Bringing Moneyball to the workplace

workplace-analyticsAlgorithms are an increasingly important part of our daily lives, with their power seeming to rise by the day.  Over a decade ago Moneyball was published, and unveiled the potential for an analytical approach to talent management in a baseball setting.

It has since spread into a wide range of other sporting contexts, but can it ever apply with equal veracity in the workplace?  A new MIT spinout called Sociometric Solutions believes it can.

The system uses sensor ID badges and a variety of analytics tools to track a whole host of behaviour data on employees.  The aim is to provide the kind of insights that will eventually lead to increases in productivity.

“‘Moneyball’ is putting numbers on behavior and using that data to build a baseball team. But what if I could say, ‘Here’s how you need to talk to customers, here’s how people need to collaborate with each other, and here are the things that lead to outcomes such as turnover, sales, and job satisfaction,'” says Ben Waber, the co-founder of Sociometric. “Individuals can use that data to boost performance, and a company can use that to help set up an environment where everybody’s going to succeed.”

The system utilizes ID badges with built in snsors that track both the employees location, and the direction they’re facing.  Additional sensors can measure things such as whether someone is engaged in a conversation, whilst acceleramoeters track the energy levels of employees.  There are also built in microphones to monitor how employees talk, including their speed and tone of voice.

That’s a whole lot of data, which is available to both individuals, and their employers (albeit in anonymous form).  The hope is that when this data is combined with more explicit information from performance reviews, interviews and the like, it gives an organization great insight into how they can make their workplaces more productive.
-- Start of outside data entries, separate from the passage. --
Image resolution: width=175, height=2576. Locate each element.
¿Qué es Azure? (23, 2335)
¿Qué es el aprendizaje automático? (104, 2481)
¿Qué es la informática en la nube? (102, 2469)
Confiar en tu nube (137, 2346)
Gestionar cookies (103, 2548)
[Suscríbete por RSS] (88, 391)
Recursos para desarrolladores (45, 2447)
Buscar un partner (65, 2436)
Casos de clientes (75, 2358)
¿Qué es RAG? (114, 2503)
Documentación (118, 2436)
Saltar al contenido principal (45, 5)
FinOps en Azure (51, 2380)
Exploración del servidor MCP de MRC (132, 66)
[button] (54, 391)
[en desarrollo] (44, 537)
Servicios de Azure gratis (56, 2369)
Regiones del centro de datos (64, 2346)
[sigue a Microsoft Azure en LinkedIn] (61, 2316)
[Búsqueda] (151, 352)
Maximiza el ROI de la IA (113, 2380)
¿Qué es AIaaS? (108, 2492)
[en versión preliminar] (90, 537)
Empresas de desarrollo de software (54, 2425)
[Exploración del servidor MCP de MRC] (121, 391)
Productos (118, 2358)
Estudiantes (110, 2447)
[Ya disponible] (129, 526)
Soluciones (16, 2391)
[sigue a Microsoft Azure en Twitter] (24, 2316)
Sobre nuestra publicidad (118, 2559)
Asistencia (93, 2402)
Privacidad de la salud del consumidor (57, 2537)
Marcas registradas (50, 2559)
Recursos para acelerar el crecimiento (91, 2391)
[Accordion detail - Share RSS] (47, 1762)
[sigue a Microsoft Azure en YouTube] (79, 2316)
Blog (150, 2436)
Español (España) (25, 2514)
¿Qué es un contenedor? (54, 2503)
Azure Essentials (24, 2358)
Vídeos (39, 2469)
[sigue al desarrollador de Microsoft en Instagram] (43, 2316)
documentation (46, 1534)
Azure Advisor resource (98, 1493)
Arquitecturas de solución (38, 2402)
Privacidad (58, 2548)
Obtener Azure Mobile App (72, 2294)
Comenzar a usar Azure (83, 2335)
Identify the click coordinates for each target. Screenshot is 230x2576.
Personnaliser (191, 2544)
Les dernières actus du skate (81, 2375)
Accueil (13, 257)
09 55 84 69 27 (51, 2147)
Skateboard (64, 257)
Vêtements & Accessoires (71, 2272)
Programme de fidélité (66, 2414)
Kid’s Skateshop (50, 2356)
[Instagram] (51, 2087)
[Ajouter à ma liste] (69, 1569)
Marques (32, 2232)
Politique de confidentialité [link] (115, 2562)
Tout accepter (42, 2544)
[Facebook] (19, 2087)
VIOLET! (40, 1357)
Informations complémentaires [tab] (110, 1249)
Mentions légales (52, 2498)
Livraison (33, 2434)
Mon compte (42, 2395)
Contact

The system has already been deployed in around 20 live organizations, plus around 60 more research based institutions, with a decent degree of success, not all of it expected.  For instance, one implementation of the service discovered that the more people an employee ate lunch with, the happier and more engaged they were at work.

This finding led to the implementation of longer tables in the staff cafeteria, to therefore enable people to eat together in larger numbers, with a resulting rise in productivity of 36%.

“It’s crazy that something as trivial as physical space, as the size of the lunch table, could affect productivity,” Waber says. “The CEO obviously wasn’t thinking about that, but those are the biggest drivers of how people communicate with one another.”

Pleasingly for those in the social business world, the initial installations of Sociometric has pointed to the importance of collaboration amongst employees.  For instance, collaboration between sales staff was found to be a better predictor of their revenue than their sales ability with customers.

“If someone figures out a really good way to pitch to customers, you talk to them and learn how to make that pitch, which makes things more efficient,” Waber says. “Even if you’re competing on performance metrics, if you know each other well enough, you’ll share. That’s exactly what we see.”

There are already a number of efforts to better optimize the workforce, but many of these attempts use surveys to better understand the networks we use at work.  The sensor based approach of Sociometric is therefore an interesting deviation from that, and certainly one to follow with interest.